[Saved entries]
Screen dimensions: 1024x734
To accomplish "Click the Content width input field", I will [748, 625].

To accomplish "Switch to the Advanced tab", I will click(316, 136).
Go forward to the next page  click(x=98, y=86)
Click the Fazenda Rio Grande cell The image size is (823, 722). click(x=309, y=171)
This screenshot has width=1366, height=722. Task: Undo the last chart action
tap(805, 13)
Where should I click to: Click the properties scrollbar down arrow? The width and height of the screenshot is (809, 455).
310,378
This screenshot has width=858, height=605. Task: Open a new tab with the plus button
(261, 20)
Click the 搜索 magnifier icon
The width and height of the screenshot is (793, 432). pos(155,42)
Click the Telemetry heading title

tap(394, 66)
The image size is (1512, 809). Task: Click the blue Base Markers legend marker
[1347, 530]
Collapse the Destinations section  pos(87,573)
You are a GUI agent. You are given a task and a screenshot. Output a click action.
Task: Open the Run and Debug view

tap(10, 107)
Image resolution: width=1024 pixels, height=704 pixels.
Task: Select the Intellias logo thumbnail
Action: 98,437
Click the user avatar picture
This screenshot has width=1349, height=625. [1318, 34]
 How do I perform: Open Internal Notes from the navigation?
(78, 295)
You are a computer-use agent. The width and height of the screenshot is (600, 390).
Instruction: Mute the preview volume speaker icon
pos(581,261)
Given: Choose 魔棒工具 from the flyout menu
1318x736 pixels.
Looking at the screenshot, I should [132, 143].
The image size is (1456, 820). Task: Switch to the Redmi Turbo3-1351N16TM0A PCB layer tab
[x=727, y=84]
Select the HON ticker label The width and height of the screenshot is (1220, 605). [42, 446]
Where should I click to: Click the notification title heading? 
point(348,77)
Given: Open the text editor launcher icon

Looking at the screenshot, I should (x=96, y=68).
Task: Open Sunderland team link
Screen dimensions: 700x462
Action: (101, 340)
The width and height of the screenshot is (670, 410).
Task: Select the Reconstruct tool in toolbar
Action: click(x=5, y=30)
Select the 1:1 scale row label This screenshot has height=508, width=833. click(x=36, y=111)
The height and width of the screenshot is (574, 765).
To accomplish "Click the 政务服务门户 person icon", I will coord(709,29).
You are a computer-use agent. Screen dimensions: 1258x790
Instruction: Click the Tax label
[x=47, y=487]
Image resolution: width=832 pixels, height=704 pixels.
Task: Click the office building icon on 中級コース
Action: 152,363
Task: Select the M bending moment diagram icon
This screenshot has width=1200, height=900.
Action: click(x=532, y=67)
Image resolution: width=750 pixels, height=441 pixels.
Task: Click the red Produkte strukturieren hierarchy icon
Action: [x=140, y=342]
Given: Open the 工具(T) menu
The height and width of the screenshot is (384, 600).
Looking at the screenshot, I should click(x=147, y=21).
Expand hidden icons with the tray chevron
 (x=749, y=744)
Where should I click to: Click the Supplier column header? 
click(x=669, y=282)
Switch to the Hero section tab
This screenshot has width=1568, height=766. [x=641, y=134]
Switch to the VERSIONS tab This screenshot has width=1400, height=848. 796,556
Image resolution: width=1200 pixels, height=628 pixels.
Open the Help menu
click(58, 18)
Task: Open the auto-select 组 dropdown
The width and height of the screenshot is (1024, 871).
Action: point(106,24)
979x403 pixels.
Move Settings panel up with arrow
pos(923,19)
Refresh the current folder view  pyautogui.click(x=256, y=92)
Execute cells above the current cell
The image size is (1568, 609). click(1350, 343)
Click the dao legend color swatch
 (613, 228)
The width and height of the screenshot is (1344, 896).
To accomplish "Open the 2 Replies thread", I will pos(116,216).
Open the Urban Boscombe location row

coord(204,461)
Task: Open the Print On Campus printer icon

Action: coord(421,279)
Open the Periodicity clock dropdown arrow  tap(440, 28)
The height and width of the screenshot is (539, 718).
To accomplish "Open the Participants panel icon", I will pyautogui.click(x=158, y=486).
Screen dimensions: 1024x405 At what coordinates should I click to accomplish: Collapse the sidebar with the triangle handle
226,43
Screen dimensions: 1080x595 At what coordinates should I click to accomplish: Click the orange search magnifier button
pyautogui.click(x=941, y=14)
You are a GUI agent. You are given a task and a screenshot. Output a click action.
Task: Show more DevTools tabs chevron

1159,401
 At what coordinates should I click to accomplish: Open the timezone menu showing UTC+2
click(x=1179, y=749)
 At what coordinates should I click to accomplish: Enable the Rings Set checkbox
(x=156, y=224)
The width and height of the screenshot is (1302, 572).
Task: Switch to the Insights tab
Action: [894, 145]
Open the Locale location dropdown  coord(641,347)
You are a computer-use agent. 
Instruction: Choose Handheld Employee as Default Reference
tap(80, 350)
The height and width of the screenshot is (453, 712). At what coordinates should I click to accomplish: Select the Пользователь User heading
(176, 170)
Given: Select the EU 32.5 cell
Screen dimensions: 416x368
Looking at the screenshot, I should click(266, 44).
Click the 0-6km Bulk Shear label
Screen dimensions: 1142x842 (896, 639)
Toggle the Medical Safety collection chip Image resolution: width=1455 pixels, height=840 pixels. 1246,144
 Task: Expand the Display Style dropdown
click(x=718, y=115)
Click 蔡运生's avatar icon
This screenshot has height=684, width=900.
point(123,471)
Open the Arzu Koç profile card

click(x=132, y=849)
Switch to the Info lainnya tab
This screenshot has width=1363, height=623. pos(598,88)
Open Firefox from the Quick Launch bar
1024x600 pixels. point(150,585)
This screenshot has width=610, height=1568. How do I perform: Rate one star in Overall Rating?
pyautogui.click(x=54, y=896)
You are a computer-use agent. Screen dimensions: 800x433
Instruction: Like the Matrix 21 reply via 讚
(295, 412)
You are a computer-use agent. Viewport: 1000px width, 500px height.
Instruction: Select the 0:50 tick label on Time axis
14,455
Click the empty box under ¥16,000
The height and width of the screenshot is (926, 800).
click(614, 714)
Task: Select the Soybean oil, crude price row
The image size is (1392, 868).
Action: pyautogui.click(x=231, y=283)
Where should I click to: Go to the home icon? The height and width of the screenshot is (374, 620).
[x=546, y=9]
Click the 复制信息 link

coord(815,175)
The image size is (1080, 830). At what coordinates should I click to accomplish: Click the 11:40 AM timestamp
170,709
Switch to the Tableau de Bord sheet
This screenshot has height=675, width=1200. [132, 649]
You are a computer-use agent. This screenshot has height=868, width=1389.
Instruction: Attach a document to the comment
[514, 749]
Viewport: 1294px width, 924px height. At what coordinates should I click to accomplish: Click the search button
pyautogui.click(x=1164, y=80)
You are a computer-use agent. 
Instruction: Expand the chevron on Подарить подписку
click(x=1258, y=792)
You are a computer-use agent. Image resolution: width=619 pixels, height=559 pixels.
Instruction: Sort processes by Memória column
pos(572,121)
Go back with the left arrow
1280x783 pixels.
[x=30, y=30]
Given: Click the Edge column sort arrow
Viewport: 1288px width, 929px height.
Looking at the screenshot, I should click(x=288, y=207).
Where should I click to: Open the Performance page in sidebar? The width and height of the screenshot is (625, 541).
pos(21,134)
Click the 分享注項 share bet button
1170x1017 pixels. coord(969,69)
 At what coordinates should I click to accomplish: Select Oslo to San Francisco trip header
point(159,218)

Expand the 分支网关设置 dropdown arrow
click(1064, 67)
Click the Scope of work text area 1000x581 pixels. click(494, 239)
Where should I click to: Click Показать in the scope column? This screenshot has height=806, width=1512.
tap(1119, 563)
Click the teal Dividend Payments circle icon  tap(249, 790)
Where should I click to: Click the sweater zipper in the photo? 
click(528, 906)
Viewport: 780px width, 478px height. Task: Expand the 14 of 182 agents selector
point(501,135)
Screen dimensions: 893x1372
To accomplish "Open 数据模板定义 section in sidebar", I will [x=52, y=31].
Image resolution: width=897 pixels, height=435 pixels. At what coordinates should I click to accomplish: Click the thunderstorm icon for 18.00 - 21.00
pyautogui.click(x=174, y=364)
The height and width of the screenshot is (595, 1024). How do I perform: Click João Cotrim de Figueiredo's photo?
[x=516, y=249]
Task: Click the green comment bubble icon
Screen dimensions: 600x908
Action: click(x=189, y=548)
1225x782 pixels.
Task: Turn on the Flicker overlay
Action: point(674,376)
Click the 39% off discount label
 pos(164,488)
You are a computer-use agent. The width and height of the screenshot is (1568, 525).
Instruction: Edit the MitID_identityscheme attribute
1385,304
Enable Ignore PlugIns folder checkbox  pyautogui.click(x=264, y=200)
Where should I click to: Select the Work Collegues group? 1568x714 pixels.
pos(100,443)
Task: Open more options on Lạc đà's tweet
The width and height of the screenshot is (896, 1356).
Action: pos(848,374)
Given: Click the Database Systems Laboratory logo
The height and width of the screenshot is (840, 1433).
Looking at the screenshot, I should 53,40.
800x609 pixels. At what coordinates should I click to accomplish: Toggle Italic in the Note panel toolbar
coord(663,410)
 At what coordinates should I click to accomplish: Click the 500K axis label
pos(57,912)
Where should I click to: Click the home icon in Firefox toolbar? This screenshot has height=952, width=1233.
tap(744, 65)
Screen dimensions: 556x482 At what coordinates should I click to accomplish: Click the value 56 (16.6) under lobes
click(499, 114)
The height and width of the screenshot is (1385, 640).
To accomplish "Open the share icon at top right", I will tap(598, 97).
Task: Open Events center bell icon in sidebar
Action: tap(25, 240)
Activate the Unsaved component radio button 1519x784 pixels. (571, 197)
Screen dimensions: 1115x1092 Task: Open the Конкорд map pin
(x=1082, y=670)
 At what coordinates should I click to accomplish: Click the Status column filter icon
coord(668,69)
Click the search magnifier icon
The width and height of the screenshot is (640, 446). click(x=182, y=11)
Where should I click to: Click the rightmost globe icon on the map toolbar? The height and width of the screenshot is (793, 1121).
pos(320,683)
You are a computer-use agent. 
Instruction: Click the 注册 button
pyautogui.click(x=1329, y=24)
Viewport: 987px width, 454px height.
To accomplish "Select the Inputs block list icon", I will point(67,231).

WHAT IS BEING ASKED - In the entries above, find each line containing the string "folder" and copy it.

SOLUTION -
Refresh the current folder view  pyautogui.click(x=256, y=92)
Enable Ignore PlugIns folder checkbox  pyautogui.click(x=264, y=200)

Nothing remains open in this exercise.